Mientras ella buscaba en la colección de vestidos, yo subí la pequeña escalera de la pared izquierda para llegar al nivel de la ropa interior. Había una variedad abrumadora de ropa íntima. Dejé que mis dedos se deslizaran entre ese campo de encaje, seda, algodón y ligas. Levanté una pieza que atrajo mi atención y comencé a ponérmela justo ahí, sin bajar la escalera. Empecé por colocarme un panti de encaje crema y luego deslicé las medias de malla elástica, color rosa pálido, sobre mis piernas. Llegaron a la mitad de mis muslos y de ahí, unida por medio de un anillo cromado, se desprendía una liga blanca hasta la altura de mi cintura, donde me tocó abrochar la cinta blanca que rodeaba esa zona en un anillo en el centro, sobre mi ombligo.
Busqué mi reflejo en la pared del frente.

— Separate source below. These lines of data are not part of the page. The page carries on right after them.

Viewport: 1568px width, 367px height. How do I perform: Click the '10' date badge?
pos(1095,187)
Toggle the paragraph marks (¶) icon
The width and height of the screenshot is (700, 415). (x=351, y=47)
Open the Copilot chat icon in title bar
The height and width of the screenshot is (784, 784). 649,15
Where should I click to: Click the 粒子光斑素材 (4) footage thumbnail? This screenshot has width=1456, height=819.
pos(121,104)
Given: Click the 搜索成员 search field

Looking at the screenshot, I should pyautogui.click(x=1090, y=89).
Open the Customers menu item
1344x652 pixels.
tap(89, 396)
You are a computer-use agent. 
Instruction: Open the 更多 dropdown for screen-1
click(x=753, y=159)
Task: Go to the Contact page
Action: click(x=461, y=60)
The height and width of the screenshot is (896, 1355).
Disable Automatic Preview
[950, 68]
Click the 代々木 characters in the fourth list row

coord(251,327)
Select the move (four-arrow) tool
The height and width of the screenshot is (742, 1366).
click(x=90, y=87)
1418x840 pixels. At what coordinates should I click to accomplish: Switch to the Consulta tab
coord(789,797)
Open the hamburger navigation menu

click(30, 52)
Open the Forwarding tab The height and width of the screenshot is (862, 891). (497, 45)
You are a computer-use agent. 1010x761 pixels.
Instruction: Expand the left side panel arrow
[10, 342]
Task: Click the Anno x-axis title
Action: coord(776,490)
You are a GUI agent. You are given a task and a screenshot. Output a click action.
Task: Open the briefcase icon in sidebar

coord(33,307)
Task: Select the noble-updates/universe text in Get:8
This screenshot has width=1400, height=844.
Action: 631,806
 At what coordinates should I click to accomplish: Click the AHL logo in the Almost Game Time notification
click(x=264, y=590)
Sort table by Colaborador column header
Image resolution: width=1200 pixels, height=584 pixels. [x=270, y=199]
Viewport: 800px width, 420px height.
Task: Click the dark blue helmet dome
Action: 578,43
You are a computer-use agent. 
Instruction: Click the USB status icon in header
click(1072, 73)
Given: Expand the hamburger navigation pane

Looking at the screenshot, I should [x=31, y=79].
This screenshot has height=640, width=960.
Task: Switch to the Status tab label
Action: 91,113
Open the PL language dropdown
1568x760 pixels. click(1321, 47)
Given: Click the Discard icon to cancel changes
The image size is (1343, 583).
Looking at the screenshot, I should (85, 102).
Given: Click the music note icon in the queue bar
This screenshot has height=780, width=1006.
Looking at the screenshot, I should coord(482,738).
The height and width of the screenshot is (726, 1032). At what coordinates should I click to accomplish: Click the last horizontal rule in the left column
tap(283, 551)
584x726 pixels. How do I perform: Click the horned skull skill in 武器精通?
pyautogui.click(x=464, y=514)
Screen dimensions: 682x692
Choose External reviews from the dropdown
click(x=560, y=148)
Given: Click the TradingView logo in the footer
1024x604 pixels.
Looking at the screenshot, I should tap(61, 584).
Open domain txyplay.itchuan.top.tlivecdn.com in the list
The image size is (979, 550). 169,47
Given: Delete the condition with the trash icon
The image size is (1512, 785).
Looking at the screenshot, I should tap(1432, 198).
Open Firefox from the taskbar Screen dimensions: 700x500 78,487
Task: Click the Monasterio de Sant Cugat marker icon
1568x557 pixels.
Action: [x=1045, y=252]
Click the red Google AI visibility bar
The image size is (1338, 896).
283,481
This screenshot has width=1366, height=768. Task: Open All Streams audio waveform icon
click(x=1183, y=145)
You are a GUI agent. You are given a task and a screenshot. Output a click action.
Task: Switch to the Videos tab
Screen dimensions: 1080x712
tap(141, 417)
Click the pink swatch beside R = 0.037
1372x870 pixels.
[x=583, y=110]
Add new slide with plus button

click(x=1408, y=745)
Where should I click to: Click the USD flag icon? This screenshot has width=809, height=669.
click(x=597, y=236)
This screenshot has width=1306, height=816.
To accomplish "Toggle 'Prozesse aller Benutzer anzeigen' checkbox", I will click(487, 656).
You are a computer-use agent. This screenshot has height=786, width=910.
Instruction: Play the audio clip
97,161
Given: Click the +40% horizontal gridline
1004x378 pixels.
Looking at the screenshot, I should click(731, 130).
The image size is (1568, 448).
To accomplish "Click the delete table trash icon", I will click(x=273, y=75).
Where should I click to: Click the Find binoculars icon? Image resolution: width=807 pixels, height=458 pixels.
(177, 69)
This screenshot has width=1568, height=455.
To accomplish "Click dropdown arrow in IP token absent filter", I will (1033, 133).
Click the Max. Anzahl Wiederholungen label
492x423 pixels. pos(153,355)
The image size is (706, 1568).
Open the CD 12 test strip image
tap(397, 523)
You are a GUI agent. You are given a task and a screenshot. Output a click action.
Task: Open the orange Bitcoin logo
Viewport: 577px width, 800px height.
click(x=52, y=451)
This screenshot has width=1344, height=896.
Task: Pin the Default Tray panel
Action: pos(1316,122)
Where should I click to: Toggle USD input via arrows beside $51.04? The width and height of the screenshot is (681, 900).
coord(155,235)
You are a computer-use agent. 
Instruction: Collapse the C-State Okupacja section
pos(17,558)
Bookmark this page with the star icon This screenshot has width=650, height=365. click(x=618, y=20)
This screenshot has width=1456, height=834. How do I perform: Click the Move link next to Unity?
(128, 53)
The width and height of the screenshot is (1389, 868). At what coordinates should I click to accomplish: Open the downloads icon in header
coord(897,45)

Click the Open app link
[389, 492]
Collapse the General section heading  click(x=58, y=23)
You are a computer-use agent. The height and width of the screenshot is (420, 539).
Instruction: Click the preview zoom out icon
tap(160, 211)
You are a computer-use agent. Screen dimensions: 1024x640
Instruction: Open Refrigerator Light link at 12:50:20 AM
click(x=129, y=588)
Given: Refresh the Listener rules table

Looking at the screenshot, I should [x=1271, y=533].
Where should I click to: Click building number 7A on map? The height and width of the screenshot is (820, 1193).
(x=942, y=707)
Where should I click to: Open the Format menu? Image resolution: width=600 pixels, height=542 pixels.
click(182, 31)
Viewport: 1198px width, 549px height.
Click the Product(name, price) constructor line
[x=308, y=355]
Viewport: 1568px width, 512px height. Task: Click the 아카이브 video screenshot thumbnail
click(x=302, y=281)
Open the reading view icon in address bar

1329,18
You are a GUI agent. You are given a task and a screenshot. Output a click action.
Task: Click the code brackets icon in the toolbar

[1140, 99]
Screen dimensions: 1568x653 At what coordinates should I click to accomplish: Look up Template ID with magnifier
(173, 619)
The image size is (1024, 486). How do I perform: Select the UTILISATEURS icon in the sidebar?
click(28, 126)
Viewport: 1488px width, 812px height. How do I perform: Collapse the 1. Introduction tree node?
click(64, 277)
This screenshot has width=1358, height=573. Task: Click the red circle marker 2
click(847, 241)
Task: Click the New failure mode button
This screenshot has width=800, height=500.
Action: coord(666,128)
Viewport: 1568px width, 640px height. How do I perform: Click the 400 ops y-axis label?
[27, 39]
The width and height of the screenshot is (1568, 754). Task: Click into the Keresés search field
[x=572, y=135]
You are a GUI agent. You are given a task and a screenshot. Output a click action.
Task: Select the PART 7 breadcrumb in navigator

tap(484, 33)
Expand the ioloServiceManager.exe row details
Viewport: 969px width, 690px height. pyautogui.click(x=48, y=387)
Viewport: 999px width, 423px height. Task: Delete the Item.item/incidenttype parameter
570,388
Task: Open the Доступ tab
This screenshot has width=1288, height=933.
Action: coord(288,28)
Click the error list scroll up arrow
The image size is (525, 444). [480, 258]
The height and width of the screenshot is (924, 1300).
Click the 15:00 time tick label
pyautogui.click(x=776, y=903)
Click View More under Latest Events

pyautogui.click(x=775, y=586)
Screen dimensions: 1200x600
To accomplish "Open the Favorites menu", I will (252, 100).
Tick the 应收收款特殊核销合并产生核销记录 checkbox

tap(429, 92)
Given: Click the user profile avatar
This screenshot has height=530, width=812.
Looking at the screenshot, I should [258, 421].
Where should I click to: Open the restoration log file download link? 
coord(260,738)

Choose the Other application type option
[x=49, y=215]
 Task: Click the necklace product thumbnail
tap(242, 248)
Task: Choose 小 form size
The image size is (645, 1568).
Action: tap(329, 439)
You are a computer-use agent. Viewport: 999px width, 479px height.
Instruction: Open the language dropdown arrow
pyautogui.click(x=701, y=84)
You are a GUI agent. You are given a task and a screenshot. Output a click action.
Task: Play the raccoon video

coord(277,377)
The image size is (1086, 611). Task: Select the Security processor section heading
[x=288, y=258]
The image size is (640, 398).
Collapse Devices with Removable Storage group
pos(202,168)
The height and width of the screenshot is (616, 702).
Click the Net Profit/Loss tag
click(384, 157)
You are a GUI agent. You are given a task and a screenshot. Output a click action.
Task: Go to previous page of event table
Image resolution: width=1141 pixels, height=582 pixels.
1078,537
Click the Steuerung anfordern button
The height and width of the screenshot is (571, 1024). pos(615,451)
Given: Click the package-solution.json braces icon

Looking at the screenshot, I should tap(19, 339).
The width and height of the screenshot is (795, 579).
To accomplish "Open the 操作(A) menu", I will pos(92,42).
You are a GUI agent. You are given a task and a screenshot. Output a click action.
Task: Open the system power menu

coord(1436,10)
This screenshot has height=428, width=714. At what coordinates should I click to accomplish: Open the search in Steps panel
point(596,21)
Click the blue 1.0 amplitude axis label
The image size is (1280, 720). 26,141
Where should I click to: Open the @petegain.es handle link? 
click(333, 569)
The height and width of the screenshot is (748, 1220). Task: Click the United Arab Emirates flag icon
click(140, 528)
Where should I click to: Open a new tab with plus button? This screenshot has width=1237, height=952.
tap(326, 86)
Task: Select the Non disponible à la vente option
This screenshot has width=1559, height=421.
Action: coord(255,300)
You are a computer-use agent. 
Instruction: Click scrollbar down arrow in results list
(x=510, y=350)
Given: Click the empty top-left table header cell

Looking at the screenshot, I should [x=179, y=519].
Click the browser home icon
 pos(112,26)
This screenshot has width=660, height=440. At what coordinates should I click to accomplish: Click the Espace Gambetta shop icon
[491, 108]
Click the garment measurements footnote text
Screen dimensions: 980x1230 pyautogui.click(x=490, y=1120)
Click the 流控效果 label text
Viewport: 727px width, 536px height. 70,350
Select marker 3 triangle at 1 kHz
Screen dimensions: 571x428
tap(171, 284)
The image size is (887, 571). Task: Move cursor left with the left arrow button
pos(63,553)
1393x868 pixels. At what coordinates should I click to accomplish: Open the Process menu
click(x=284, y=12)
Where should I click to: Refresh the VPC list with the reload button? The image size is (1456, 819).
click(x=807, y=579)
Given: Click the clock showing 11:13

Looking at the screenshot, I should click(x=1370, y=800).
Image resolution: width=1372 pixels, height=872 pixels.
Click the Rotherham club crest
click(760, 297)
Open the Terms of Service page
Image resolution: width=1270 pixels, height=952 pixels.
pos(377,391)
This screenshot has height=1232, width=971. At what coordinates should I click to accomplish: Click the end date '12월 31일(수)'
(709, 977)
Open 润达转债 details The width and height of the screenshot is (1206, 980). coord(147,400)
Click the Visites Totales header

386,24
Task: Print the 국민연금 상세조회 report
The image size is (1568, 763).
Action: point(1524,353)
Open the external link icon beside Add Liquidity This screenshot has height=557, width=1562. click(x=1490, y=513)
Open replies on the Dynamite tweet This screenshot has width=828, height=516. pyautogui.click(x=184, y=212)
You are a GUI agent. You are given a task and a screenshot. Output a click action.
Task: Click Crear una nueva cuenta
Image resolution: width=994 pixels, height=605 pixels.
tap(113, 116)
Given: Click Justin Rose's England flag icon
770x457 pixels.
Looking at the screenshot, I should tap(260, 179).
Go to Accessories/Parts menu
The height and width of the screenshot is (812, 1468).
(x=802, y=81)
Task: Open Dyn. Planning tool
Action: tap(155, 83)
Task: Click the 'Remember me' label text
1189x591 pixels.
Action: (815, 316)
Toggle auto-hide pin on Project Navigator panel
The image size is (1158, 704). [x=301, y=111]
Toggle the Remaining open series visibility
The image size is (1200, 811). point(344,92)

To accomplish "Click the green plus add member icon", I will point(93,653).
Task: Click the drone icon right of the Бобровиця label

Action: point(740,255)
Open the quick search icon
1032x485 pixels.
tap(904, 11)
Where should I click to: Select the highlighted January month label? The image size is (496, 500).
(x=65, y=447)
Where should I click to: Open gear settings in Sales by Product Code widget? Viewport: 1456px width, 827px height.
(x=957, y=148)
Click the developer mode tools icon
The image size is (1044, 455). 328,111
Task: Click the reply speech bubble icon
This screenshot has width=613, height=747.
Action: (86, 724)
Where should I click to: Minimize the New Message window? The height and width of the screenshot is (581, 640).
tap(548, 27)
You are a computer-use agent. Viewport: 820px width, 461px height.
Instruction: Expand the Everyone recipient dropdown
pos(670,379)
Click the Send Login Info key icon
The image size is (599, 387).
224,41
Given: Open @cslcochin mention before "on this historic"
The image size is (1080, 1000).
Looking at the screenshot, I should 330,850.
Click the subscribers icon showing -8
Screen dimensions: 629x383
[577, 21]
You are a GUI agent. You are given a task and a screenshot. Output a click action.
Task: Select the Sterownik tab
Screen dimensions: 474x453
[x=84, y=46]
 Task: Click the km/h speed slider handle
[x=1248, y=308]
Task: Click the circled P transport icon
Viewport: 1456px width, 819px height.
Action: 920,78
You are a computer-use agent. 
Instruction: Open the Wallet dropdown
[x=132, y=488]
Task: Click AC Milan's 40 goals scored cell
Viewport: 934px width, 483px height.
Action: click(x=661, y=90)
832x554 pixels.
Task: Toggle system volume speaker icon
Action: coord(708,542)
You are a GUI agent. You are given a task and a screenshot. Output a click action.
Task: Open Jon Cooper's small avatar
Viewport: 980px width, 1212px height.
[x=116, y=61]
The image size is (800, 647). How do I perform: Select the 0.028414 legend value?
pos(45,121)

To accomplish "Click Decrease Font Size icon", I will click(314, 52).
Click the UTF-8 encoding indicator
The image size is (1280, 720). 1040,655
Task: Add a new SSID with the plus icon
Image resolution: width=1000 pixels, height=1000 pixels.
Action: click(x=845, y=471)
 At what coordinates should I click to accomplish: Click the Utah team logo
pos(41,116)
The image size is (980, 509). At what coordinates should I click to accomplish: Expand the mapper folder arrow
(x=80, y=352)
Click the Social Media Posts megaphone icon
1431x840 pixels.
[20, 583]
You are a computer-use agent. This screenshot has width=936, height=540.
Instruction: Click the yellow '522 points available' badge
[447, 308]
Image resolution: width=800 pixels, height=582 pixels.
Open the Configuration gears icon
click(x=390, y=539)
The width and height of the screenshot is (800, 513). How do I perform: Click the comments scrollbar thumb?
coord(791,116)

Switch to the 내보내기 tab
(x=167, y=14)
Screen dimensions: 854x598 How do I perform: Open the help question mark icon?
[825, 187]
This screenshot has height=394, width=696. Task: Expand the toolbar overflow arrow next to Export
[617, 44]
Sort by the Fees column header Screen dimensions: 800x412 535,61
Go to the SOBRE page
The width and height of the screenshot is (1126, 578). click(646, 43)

La complicada trenza del cabello me atravesaba el pecho y su negrura contrastaba con mi palidez. Mis senos desnudos la enmarcaban y, si bien no podía sentirme a gusto con la anomalía en mis pezones, deseaba que alguien pudiera verlos así, con su caída natural, pero firmes, deseosos de un buen tacto que los despertara. Las medias y el panti escaso me daban una inocencia fingida por la timidez de su color; me pasó por la mente el nombre de una constelación a la que me habría gustado darle la oportunidad de tenerme como solo el espejo podía, pero era tan imposible que deseché la idea. Me dispuse a deshacerme de aquel disfraz y empecé por el anillo sobre mi ombligo.
—No se lo quite, mi lady.
Bajé mi vista hacia mi doncella, quien sostenía el vestido selecto en sus manos.
—Podemos probar cómo se ve con esto, la parte más insinuante estará oculta, lo demás será un bonito decorado.
Mi respuesta fue una sonrisa amplia.
Era el primer vestido con corsé que usaba; eso, sumado a su diseño strapless tipo sirena, que me elevaba los senos y los redondeaba, haciéndolos un foco de atención solo compartido por una pequeña gargantilla de una sola hilera de cristales shwarosky que me apresaba el cuello. La caída de la falda empezaba justo donde terminaban mis costillas con un adorno hecho de pedrería a modo de cinturón. La falda se elevaba un poco gracias al tul que había debajo, pero se detenía justo por encima de mis rodillas para dejar que las medias hicieran su trabajo. El vestido era color durazno, y las zapatillas de tacón iban a juego con la pedrería de la cintura y con el brillo de los cristales en mi cuello.